Master Linux Permissions: Users, Groups, chmod, chown, and Sticky Bit Explained

1. Linux Users: Root and Regular Users

Linux defines two main user types: the superuser root, who can perform any operation without restriction, and regular users, whose actions are limited by permissions. Use whoami to identify the current user. The command prompt shows # for root and $ for regular users.

su Command

Switch users with su. To become a regular user from root, run su username. To become root from a regular account, run su and enter the root password.

sudo Command

sudo

grants temporary elevated privileges for specific commands. If a user is not listed in /etc/sudoers, sudo will fail; an administrator must add the user to the sudo or wheel group.

2. Linux Permission Model

2.1 File Access Roles

Permissions are expressed as role + target attribute . Roles include:

Owner (User, u)

Group (g)

Others (o)

Each role can have read ( r), write ( w), and execute ( x) bits.

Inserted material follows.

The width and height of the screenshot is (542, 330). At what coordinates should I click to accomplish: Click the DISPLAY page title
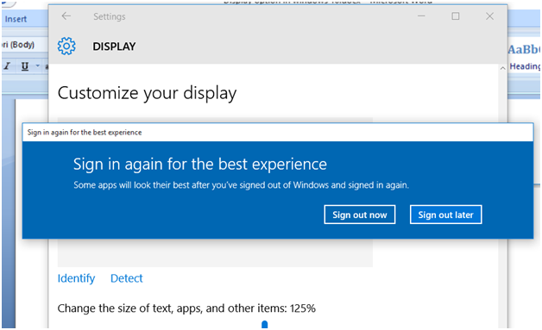[x=114, y=47]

Example: drwxr-xr-x 2 root root 4096 Dec 1 17:53 code/ – owner has rwx, group has r-x, others have r-x.

2.2 File Types and Permission Representation

File type is indicated by the first character: d for directories, - for regular files. Permission bits are shown as rwx triples. Numeric (octal) notation combines the three bits: rw- rw- r-- → binary 110 110 100 → octal 664.

drwxr-xr-x  2 root root 4096 Dec 1 17:53 code/

2.3 chmod – Changing Access Rights

Use chmod to modify permissions: chmod u-r file – remove read from owner. chmod u+r file – add read to owner. chmod g-r file – remove read from group. chmod g+r file – add read to group.

Symbolic changes can also be expressed in octal, e.g., chmod 666 file sets rw‑rw‑rw‑.

2.4 Changing Ownership – chown and chgrp

chown

changes the file owner, while chgrp changes the owning group. Examples:

# Change owner from root to a regular user
chown user file

# Change group from root to a regular group
chgrp group file

Ordinary users cannot change ownership of files they do not own without elevated privileges.

2.5 Directory Permissions

Directory access follows the same rwx model, but the meaning differs:

If a directory lacks r, its contents cannot be listed.

If it lacks w, new files cannot be created inside.

2.6 Default Permissions and umask

New files start with a base mode (666 for regular files, 777 for directories). The system’s umask masks out bits: final = base & ~umask. Adjusting umask controls default permissions for newly created files and directories.

2.7 Sticky Bit

The sticky bit (set with chmod +t directory) restricts deletion/renaming of files within a shared directory to the file’s owner or root, even if other users have write permission on the directory. This is commonly used on /tmp to prevent users from removing each other’s files.

# Enable sticky bit on a directory
chmod +t /shared
# Disable sticky bit
chmod -t /shared

Key Takeaways

Only the file owner can change its permissions; others are limited by role hierarchy (owner → group → others).

Root bypasses all permission checks.

Understanding symbolic vs. numeric chmod, chown/chgrp, umask, and the sticky bit is essential for secure Linux administration.